ITEM 2   Identity and Background
         a) Karpus Management, Inc. d/b/a Karpus Investment Management
            ("KIM")
            George W. Karpus, President, Director and Controlling Stockholder
            JoAnn VanDegriff, Vice President and Director
            Sophie Karpus, Director
         b) 14 Tobey Village Office park
            Pittsford, New York 14534
         c) Principal business and occupation - Investment Management for
            individuals, pension and profit sharing plans, corporations,
            endowments, trust and others, specializing in conservative asset
            management (i.e. fixed income investments).
         d) None of George W. Karpus, JoAnn VanDegriff, or Sophie
            Karpus ("the Principals") or KIM has been convicted in the
            past five years of any criminal proceeding (excluding
            traffic violations).
         e) During the last five years none of the principals or KIM
            has been a party to a civil proceeding as a result of
            which any of them is subject to a judgment, decree or
            final order enjoining future violations of or prohibiting or 
            mandating activities subject to, federal or state securities laws or
            finding any violation with respect to such laws.
         f) Each of the Principals is a United States citizen.
            KIM is a New York corporation.

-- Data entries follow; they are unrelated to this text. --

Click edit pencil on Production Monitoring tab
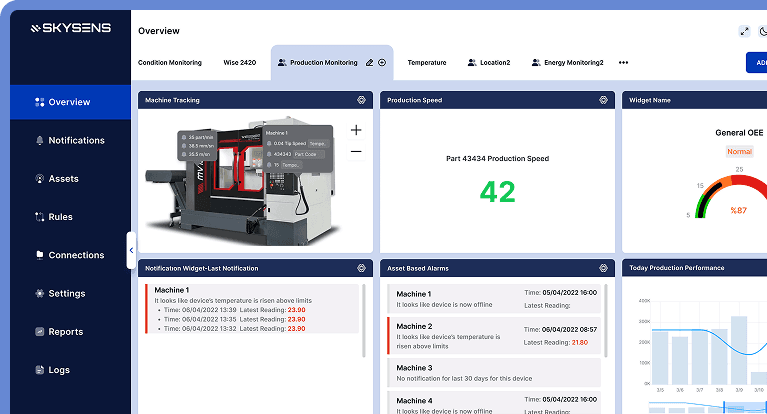 (x=370, y=62)
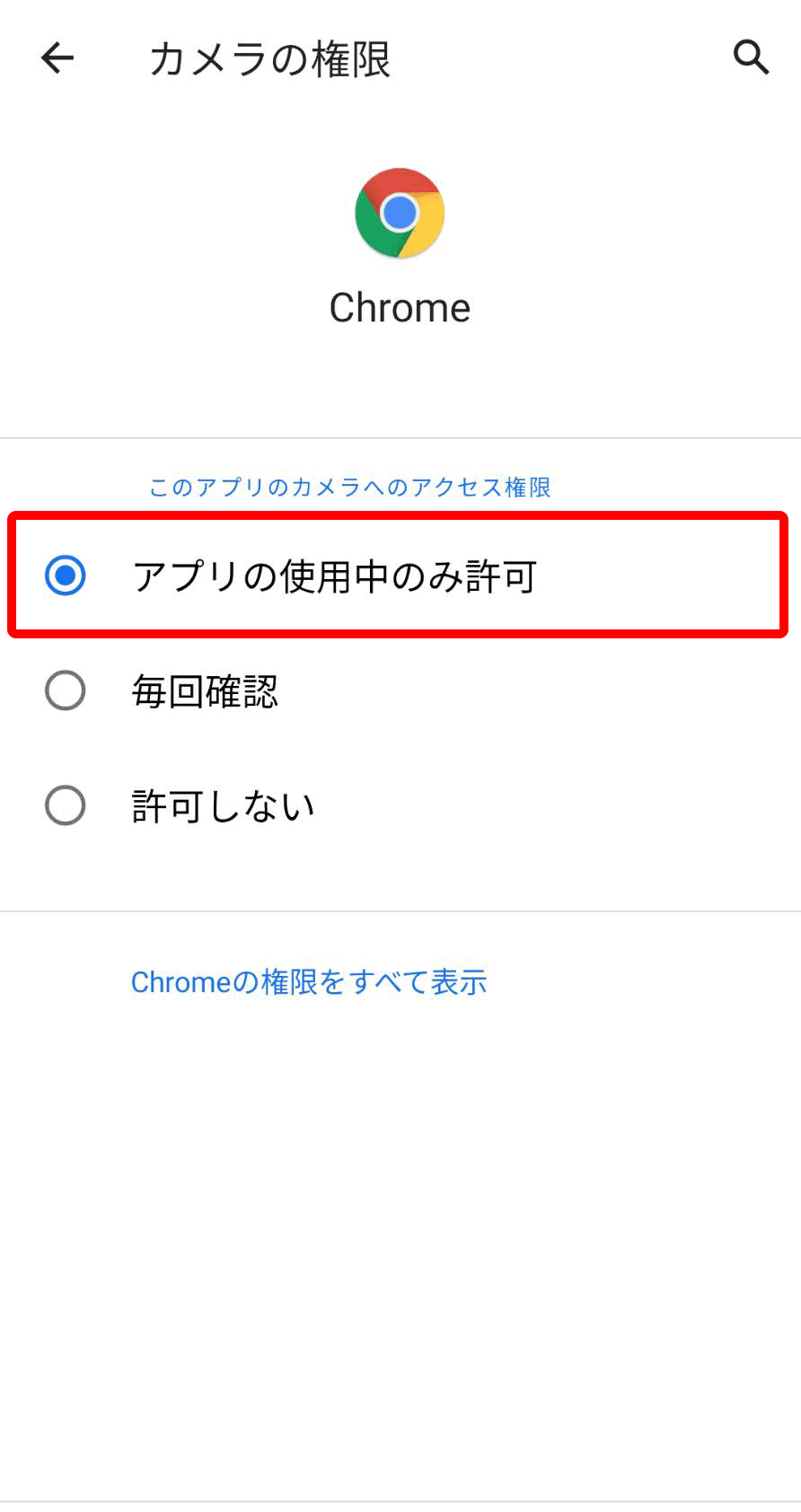Open the Chromeの権限をすべて表示 link
The height and width of the screenshot is (1512, 801).
[x=309, y=982]
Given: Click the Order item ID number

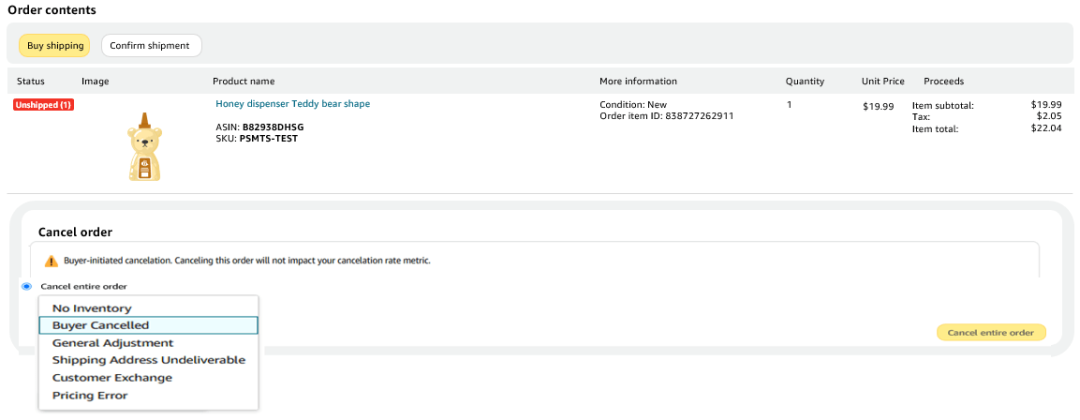Looking at the screenshot, I should 700,116.
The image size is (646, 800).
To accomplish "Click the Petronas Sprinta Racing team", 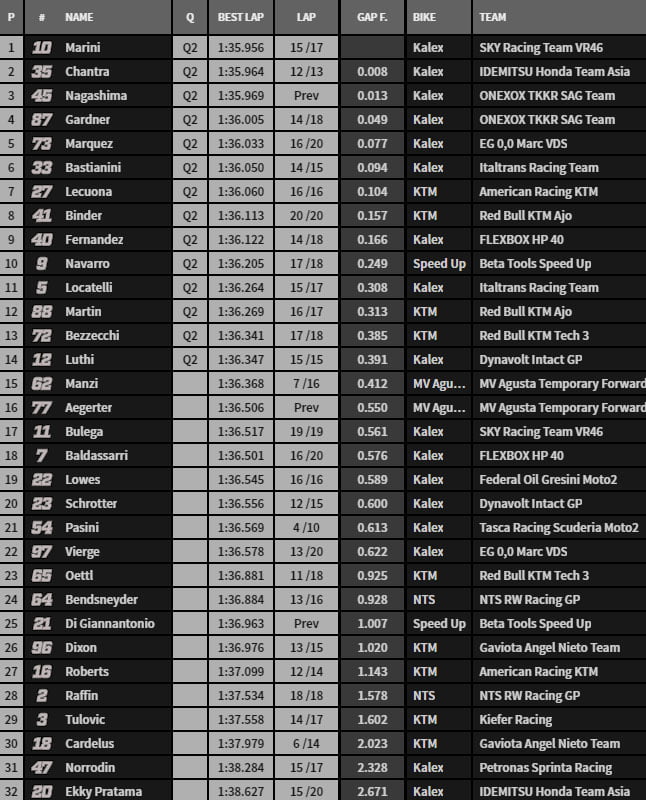I will (545, 768).
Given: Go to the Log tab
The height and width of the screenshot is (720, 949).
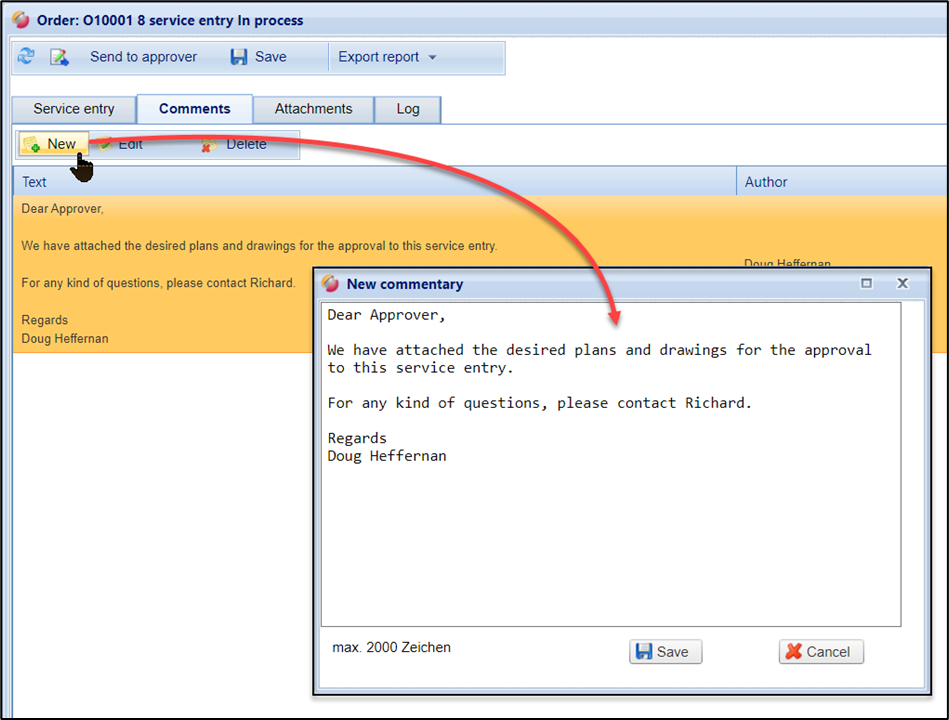Looking at the screenshot, I should coord(408,109).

ITEM 3   Source and Amount of Funds or Other Considerations
         KIM, an independent investment advisor, has accumulated shares
         of CXT on behalf of accounts that are managed by KIM ("the
         Accounts") under limited powers of attorney. All funds that
         have been utilized in making such purchases are from such
         Accounts.

ITEM 4   Purpose of Transaction
         KIM has purchased Shares for investment purposes.  Being primarily a
         fixed income manager, with a specialty focus in the closed end fund
         sector, the profile of CXT fit the investment guidelines for various
         Accounts. Shares have been acquired since October 18, 1993.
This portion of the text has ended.